All’estero vanno molto bene sia la pasta secca trafilata al bronzo che quella colorata, mentre in Italia a performare meglio sono la pasta fresca e quella all’uovo, anche se ciò che in assoluto è stato più apprezzato è la linea di tipicità regionali che abbiamo chiamato Principato di Puglia. In generale, i nostri prodotti si collocano nella fascia medio-alta, ma se parliamo di questa linea in particolare il livello è premium a tutti gli effetti: si tratta di una linea in cui abbiamo voluto dare “lustro” a referenze della nostra tradizione, percepite come “povere”, elevandole a “nobili” (ed ecco spiegato il nome e la decorazione sul packaging). Tipi di pasta come orecchiette, strasciòn, cavatelli si presentano quindi molto ruvidi, incavati, lavorati quasi artigianalmente.
Quanto pesano il “biologico” e “l’integrale” nella vostra produzione, a valore e a volume?

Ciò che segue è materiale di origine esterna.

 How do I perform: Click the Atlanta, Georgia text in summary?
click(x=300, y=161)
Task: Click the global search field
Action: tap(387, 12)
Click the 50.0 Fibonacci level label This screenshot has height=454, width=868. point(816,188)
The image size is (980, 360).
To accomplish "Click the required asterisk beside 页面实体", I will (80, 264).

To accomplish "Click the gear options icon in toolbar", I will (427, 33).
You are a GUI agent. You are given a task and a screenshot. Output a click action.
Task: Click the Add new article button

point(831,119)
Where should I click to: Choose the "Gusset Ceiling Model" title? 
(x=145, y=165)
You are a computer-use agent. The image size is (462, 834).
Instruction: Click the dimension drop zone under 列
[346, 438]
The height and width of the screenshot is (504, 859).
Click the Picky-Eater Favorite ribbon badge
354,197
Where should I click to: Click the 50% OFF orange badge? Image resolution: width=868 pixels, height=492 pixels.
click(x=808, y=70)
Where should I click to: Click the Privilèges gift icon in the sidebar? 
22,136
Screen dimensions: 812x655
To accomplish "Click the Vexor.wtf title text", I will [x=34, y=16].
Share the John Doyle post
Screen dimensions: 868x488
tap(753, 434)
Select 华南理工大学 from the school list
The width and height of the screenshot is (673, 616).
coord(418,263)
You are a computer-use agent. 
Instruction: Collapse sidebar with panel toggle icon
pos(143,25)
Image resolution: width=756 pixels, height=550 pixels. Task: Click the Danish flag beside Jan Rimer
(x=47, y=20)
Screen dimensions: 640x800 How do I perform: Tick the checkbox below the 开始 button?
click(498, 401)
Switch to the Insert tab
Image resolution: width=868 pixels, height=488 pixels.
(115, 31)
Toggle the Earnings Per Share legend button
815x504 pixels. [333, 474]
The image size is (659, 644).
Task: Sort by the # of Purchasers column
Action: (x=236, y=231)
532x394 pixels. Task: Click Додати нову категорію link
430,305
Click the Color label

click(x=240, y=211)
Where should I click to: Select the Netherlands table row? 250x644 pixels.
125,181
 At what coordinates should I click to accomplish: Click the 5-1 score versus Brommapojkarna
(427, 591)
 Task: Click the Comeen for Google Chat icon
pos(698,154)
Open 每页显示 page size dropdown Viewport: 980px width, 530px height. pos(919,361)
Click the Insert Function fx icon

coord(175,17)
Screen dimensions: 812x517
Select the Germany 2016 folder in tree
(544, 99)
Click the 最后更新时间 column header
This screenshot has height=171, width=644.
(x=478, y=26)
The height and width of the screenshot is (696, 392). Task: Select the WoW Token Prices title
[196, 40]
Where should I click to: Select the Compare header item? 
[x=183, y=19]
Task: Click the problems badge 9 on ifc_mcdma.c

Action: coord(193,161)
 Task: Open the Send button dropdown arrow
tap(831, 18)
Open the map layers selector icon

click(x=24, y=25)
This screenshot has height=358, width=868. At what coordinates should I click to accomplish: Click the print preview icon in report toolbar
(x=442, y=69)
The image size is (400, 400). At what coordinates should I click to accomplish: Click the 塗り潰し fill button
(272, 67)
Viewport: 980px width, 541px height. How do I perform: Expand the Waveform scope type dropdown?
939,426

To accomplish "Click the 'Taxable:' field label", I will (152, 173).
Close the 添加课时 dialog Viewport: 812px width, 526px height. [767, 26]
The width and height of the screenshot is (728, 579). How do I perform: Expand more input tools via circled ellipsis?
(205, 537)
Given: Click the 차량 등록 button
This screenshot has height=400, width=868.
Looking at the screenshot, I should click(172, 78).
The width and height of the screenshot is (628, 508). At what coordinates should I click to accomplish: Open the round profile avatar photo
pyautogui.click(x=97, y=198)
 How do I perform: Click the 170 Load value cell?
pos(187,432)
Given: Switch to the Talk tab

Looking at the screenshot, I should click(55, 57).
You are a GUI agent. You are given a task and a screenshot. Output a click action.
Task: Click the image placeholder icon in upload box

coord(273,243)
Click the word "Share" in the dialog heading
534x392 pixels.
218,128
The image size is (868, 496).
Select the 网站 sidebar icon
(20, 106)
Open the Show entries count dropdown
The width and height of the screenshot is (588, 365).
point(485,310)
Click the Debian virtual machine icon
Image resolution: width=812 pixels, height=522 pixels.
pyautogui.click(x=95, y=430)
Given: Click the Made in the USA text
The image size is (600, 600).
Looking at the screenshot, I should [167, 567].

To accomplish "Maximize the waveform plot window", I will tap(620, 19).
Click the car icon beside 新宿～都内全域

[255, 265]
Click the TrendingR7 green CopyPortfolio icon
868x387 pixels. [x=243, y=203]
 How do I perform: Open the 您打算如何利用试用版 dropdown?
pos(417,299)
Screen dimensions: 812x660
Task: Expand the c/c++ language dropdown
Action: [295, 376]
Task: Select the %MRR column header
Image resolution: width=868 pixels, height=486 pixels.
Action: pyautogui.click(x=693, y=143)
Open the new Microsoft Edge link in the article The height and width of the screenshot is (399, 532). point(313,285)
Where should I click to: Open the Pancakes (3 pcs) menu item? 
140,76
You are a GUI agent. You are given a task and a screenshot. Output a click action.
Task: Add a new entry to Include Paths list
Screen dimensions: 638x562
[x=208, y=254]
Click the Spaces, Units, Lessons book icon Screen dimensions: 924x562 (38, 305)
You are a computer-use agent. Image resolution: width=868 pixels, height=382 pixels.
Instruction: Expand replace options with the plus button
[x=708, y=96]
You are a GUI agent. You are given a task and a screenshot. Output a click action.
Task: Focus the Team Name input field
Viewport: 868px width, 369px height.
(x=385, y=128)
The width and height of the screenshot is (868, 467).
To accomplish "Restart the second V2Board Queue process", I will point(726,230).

Il bio e l’integrale rappresentano, rispettivamente, il 10% a volume e il 20% a valore, ma sono segmenti destinati, a nostro parere, a restare sempre un po’ di nicchia. Le due cose però non vanno confuse. L’integrale è vittima dei trend di consumo del momento, e da circa 8-10 anni sta tornando in voga, il bio invece è un vero e proprio stile di vita a cui la nostra clientela all’estero è molto attenta, mentre in Italia, dopo un primo periodo di entusiasmo debordante, negli ultimi 5-6 anni la platea che richiedeva il biologico si è progressivamente ristretta, tornando ai soli irriducibili, anche a causa dei numerosi scandali che hanno visto protagoniste aziende che del bio avevano fatto la loro bandiera.
State sviluppando nuovi prodotti per il 2024? Quali sono i trend di consumo che intendete intercettare?
I nostri maggiori investimenti e la nostra attenzione sono sul fresco e sulle referenze da forno. Ci concentreremo su Principato di Puglia e negli ultimi mesi dell’anno lanceremo nuovi snack.